わざと失敗を経験する。人事評価「トップ5%」社員の意外な行動とは? (3/4ページ)

新刊JP

■今後、「5%社員」はどう変わっていくのか?

――越川さんはこれまで様々な会社の働き方改革の支援を行ってきましたが、その中で成果の出せる社員の共通点や特徴に変化はあると思いますか?

越川:この調査を2年半ほど行ってきましたが、コロナ禍に入るまではそこまで変化はありませんでした。ただ、コロナ禍になってから「5%社員」の行動がすごく変わったように感じますね。
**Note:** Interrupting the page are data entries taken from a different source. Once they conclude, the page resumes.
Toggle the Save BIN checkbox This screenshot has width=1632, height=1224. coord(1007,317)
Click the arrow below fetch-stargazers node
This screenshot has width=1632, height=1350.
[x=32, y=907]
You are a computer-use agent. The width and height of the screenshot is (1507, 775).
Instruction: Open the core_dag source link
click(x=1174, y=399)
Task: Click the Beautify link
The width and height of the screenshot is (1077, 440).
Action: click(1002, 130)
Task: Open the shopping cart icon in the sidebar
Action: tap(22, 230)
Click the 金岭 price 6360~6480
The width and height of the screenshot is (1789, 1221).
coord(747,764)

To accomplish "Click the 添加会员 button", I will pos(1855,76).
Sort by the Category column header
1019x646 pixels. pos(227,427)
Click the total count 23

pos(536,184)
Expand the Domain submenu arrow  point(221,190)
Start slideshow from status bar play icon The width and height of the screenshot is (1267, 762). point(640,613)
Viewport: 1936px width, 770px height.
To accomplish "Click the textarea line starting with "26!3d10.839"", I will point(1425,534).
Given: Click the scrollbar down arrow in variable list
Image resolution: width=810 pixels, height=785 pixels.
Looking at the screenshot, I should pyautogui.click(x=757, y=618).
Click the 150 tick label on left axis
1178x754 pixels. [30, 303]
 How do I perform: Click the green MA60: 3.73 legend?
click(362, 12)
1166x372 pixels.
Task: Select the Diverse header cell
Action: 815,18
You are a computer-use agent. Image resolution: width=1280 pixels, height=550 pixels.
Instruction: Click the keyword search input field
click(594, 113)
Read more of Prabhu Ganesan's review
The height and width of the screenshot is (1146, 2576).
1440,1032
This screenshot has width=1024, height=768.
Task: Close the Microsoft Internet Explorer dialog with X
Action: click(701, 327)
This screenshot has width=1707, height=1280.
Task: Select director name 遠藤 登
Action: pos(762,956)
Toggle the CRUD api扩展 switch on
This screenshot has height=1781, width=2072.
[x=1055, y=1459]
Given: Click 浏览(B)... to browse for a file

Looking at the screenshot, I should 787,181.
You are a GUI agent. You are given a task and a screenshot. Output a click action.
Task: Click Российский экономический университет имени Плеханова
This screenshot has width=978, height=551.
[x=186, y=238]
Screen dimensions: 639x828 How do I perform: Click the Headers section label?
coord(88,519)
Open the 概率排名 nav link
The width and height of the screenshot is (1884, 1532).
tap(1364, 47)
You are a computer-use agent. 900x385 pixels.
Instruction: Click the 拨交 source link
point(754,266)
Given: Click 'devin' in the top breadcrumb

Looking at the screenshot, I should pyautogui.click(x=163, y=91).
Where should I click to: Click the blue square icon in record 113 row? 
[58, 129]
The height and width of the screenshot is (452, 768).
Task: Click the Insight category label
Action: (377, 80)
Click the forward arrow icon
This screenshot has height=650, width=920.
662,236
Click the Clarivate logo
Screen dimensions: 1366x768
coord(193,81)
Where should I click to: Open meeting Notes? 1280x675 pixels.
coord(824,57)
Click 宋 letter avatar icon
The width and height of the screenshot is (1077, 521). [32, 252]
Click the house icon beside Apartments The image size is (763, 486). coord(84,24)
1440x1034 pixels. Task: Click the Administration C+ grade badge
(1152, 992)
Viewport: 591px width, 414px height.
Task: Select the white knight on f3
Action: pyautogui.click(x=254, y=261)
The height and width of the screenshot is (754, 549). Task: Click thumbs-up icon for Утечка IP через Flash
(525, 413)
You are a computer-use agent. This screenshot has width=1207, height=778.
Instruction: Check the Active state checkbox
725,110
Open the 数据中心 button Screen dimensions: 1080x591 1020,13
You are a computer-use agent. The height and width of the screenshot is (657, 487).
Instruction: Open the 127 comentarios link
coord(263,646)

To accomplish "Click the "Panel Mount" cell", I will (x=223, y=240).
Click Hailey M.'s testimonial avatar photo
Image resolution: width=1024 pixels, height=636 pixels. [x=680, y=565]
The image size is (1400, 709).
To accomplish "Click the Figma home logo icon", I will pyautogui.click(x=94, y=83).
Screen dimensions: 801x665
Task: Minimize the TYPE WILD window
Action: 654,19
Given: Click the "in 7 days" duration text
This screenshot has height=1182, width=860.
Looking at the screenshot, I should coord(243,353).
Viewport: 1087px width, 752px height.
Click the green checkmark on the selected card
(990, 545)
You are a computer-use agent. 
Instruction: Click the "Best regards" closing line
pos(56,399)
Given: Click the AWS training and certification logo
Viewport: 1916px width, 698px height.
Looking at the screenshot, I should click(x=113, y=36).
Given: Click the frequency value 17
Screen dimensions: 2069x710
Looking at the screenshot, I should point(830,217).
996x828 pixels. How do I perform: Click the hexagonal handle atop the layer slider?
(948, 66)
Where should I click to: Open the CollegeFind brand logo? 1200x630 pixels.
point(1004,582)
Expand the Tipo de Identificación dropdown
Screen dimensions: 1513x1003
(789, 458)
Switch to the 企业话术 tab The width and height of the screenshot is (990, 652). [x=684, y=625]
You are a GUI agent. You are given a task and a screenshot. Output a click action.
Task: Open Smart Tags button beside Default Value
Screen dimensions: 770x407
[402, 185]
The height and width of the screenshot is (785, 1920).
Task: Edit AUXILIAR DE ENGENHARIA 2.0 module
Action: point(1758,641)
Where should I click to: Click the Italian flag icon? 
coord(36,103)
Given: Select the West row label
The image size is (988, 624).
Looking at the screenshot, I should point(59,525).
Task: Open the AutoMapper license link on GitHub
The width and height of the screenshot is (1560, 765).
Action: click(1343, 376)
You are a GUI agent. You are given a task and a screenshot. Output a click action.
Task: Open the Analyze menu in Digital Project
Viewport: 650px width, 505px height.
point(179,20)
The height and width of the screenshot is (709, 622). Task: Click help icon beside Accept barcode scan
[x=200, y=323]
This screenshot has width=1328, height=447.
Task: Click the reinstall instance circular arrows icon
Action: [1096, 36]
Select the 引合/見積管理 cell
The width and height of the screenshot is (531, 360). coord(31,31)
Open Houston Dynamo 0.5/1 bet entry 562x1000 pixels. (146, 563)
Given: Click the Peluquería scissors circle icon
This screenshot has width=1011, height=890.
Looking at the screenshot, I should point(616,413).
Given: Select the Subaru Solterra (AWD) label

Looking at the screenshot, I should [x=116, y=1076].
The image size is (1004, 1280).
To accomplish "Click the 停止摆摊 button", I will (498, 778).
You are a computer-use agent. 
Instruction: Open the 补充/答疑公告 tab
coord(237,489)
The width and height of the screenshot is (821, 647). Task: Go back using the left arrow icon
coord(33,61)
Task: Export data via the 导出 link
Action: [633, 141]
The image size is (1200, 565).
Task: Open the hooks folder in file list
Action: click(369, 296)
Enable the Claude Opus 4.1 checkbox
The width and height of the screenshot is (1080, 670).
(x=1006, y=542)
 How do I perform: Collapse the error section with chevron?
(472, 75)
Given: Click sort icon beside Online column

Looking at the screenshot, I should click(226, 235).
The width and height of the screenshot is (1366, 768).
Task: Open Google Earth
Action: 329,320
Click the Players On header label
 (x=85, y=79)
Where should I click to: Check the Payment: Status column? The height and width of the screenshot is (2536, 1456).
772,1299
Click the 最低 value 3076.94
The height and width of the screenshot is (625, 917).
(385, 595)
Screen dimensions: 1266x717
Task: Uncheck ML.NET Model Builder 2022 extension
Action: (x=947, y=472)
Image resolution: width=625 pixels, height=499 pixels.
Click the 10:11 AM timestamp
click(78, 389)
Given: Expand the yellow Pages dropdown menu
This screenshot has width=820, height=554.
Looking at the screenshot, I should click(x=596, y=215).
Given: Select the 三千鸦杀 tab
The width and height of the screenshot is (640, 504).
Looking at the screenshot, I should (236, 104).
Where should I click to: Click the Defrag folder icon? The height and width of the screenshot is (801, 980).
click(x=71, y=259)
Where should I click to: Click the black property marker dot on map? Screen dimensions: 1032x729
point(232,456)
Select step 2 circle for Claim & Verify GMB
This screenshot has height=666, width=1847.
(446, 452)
それはテレワークが様々な企業で導入されたことが大きいように思います。頷きが大きいという傾向もオンライン会議が普及した以後に見られる特徴ですし、雑談も出勤していたときは無意識にできていたものが、テレワークの中でその重要性に気付いて意識的に雑談をするようになった。だから雑談を盛り上げるためにネタを集めているところはあると思うんです。

――確かにテレワーク化してから、「社員間の相互理解に役立つ」など、雑談の重要な役割に気付くことが多かったです。

越川:これは「5%社員」の方が言っていたのですが、出勤していたときは「おはよう」「元気?」といった挨拶が、雑談の役割の8割を果たしていたんですね。「おはよう」と声を掛け合うだけで、相手の調子とか状況を把握することができた。

でも、テレワークの場合はそれができません。雑談といっても中身が伴っていないといけないので、話すネタがある程度必要になる。そこでラジオを聴いてリラックスしながら勉強するというスタイルが出てきたのかもしれませんし、インプットをしたものを誰かに話す前に整理する意味でアウトプットをしているのかなと思います。

――今後、「5%社員」が求められていく能力は何だと思いますか?

越川:今、私が注目していることがありまして、528社に所属する人事責任者の58%が、評価制度を2年以内に変えると明言しているんです。評価がより成果主義に移行していくのではないかと考えているのですが、評価制度が変わるということは、これまでの「5%社員」が評価されなくなる可能性もあるわけです。その時に彼らはどのように動くのかということは確認したいです。